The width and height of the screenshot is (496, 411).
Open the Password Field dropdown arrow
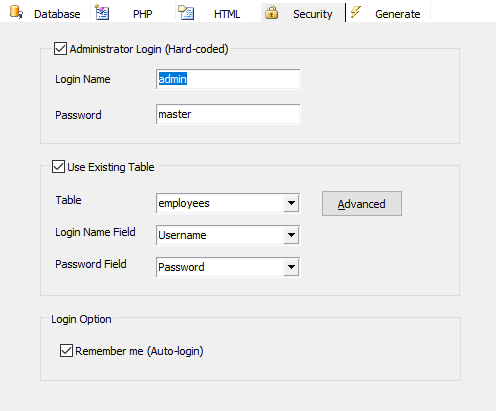tap(291, 267)
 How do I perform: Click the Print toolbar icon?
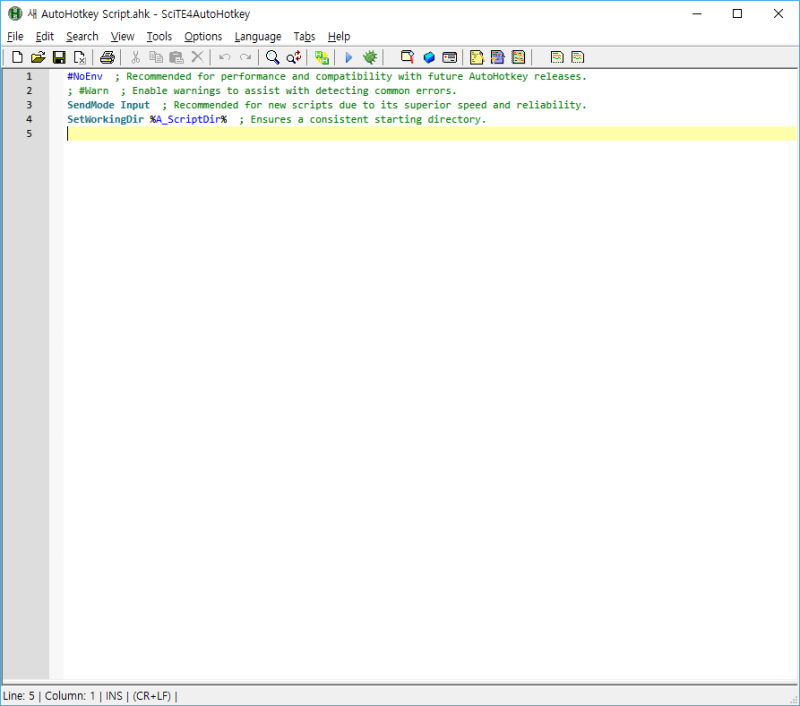(107, 58)
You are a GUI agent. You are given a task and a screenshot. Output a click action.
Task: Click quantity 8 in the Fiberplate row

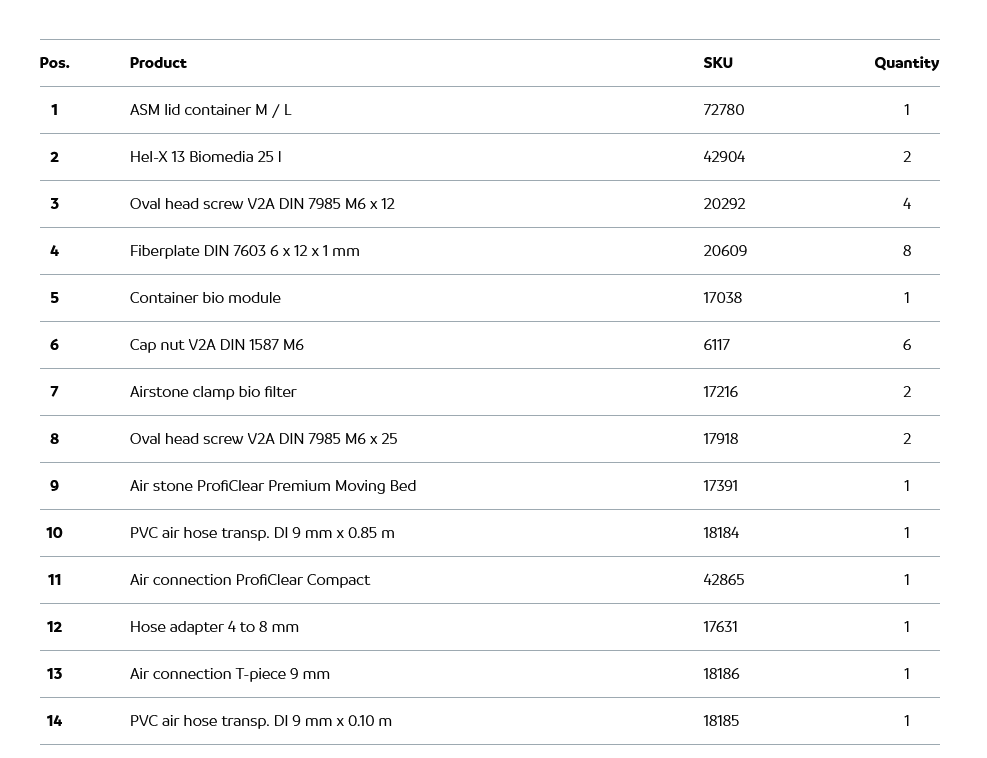[x=907, y=251]
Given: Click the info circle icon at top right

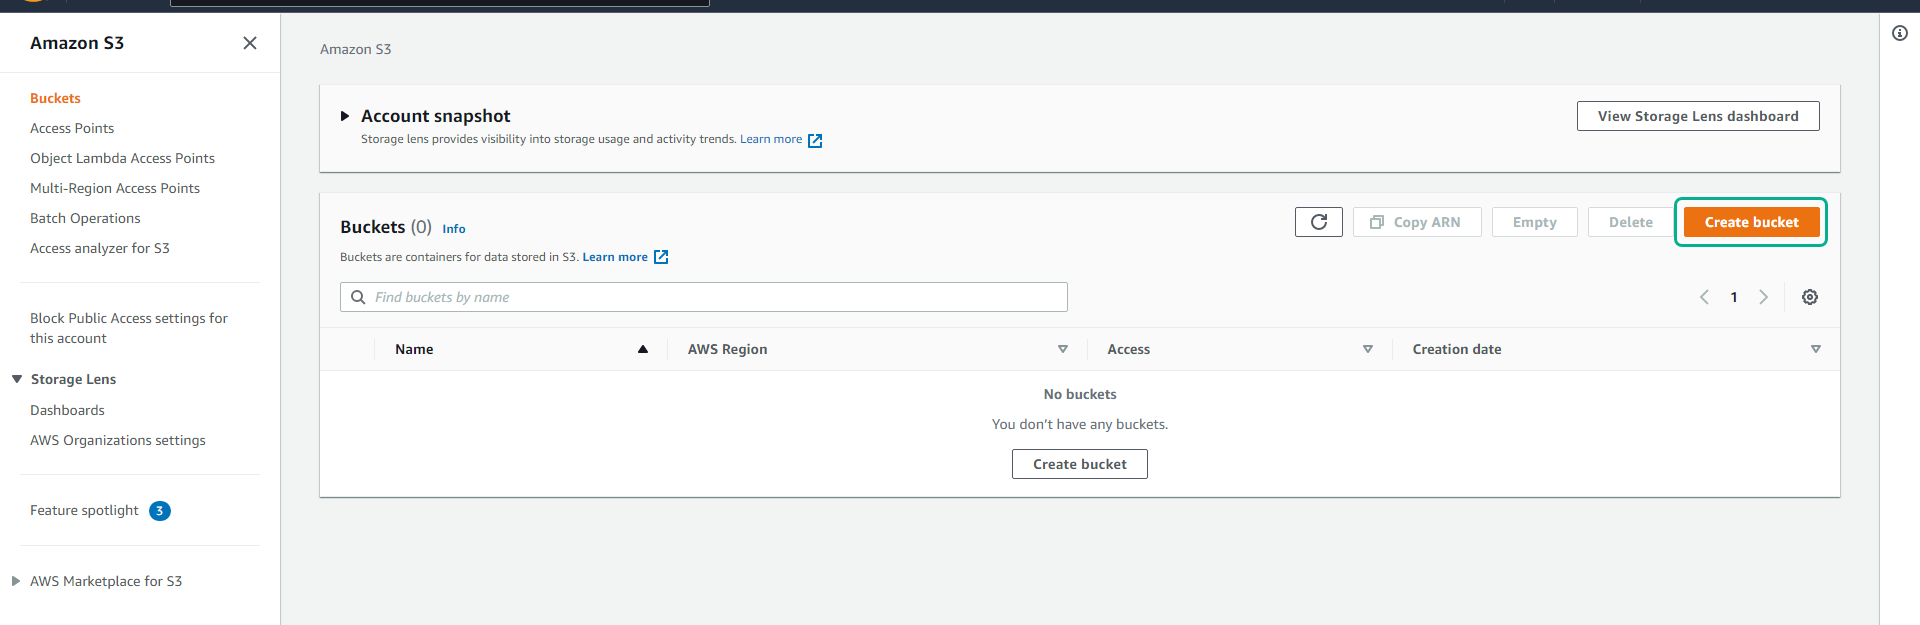Looking at the screenshot, I should tap(1899, 33).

» REQUIRED WORK
Each line above should be output exactly, apart from the pictures.

» WRITTEN RESPONSE
The width and height of the screenshot is (496, 411).
Open the Password Field dropdown arrow
tap(291, 267)
 How do I perform: Click the Print toolbar icon?
(107, 58)
You are a GUI agent. You are given a task and a screenshot. Output a click action.
Task: Click quantity 8 in the Fiberplate row

[x=907, y=251]
Given: Click the info circle icon at top right

Looking at the screenshot, I should tap(1899, 33).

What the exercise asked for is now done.